Carla Sofia Luz
Adroga voltou à Viela do Anjo, no Bairro da Sé (Porto). Tábuas, tijolos e portadas fechadas não travam os intrusos que destroem os edifícios, renovados em 1999, e semeiam insegurança entre os vizinhos da praça. A viela é a imagem do abandono. De nada valeu o investimento de cerca de 1,87 milhões de euros na reabilitação do espaço. Sem ocupação, o consumo de estupefacientes e o vandalismo tomaram conta da viela.
Só a Associação Portugal-Moçambique (que ocupa um dos estabelecimentos) traz animação ao deserto. Há um outro espaço ocupado pelo Centro Social e Cultural da Sé. Na janela, lê-se apoio pedagógico e ATL, mas está de portas encerradas. Tudo o resto é um cenário de desolação. "As lojas estão fechadas. É uma miséria. Partiram as portas e tiraram de lá de dentro tudo o que lhes apeteceu. Há um prédio recuperado, com as traseiras para a viela, onde os toxicodependentes se metem. Durante o Euro, os polícias não saiam da Sé. Agora, acabou-se o Euro, acabou-se a segurança", lamenta uma moradora. Por receio, prefere o anonimato.
Posto da PSP não voltou
O restaurante, que estava totalmente equipado e possuía grandes janelas para a praça, foi entaipado com tábuas de madeira. A falta de uso e a negligência facilitaram o vandalizado e o assalto.
Outros dois edifícios renovados mantêm as portadas trancadas e continuam sem uso. O projecto de instalação do Museu do Brinquedo num dos prédios da praça nunca se concretizou. Na parte superior da viela, os intrusos conseguiram furar as resistências de madeira, que tapava a entrada, e criaram um abrigo clandestino imundo onde se trafica e consume droga. "Nós vemo-los passar de dia e de noite. Não querem saber das pessoas do bairro", acrescenta um comerciante, nascido e criado há 60 anos na Bainharia.
Mantém uma loja nesta rua mais por amor ao bairro do que por oportunidade de negócio.
"Quando começaram a fazer as obras na Viela do Anjo, tínhamos esperança. Mas a Sé está muito abandonada. Há dias em que não vendo nada. Ontem, fiz cinco euros todo o dia", garante o comerciante, que olha e vê um bairro repleto de casas degradadas e de prédios entaipados, ruas sujas também por falta de civismo de alguns moradores e com uma grande preocupação: a insegurança.
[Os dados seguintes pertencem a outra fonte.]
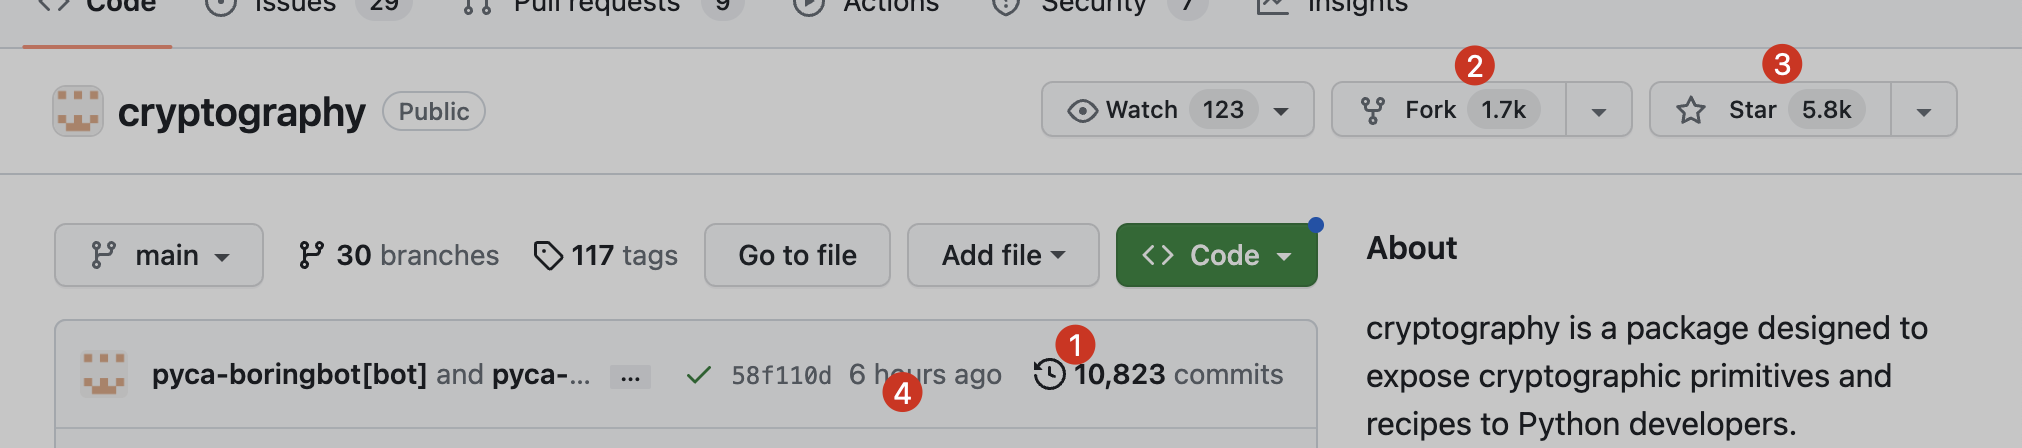This screenshot has width=2022, height=448.
Task: Open the main branch selector dropdown
Action: (x=159, y=256)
Depois do Projecto Piloto Urbano da Sé e mais recentemente dos cinco meses de plano de emergência (ler Cronologia), regressam o abandono e a degradação. O bairro precisa de mais segurança, assegura a Junta de Freguesia da Sé.
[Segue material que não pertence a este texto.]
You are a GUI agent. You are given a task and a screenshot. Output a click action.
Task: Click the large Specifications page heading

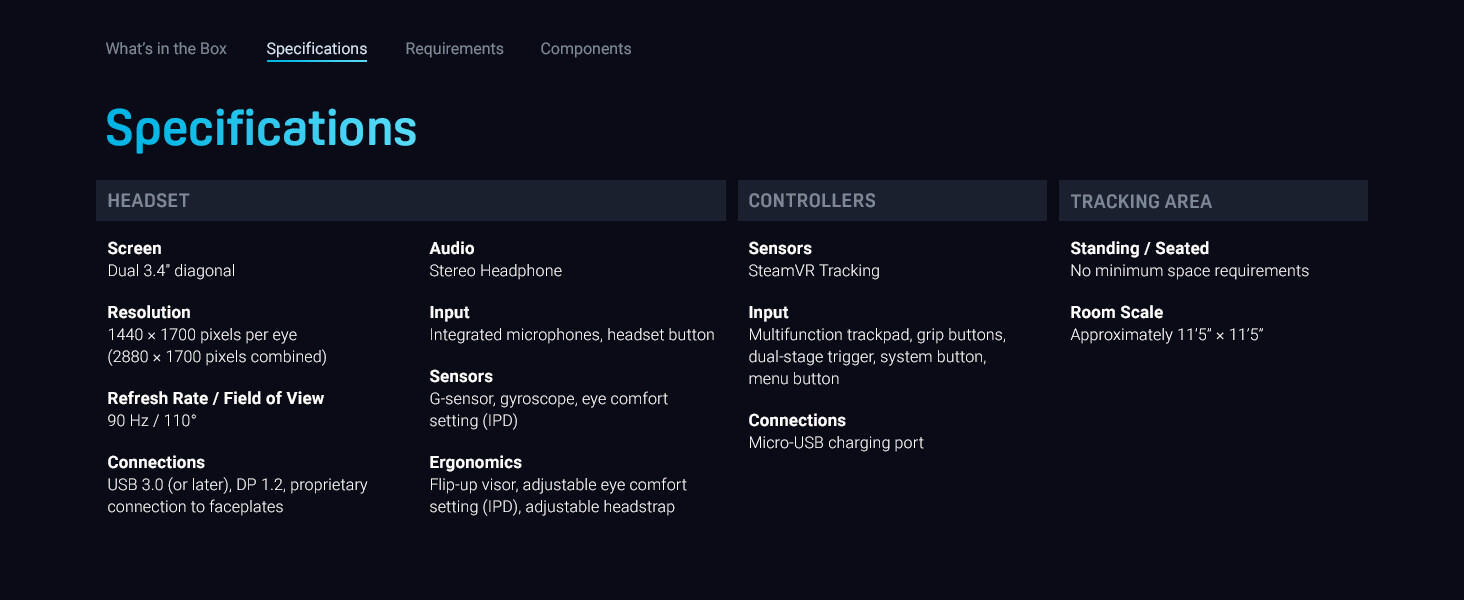[261, 129]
"Havia um posto móvel da PSP na Rua dos Pelames que foi retirado antes do Euro. Nós entendemos essa situação, porque eram precisos muitos agentes para manter a segurança durante o campeonato. Mas, depois do Euro, não foi reposto, o que causou algum avanço do tráfico de droga na própria Rua dos Pelames e na Viela do Anjo", indica Barreto Ramos, presidente da Junta da Sé, que já alertou a PSP do Porto, a Câmara e a Assembleia Municipal.
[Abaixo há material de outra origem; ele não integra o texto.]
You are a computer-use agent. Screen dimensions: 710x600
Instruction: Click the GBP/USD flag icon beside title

O autarca ainda se lembra da inauguração da praça nova com festa espanhola. "Ficou lindíssima", conta. No entanto, nunca houve investidores interessados e a Câmara também não deu outro destino aos espaços comerciais que permitisse trazer pessoas ao bairro e animar a praça, tornando mais difícil o vandalismo e o retorno da droga.
"Gastaram-se centenas de milhares de contos. Quando entaiparam o restaurante com madeira, era uma verdadeira sala de chuto", sublinha o autarca. Depois de 1,87 milhões de euros investidos, uma eventual reabertura dos espaços comerciais obrigará a arranjar os estragos, o que será um custo adicional para o município.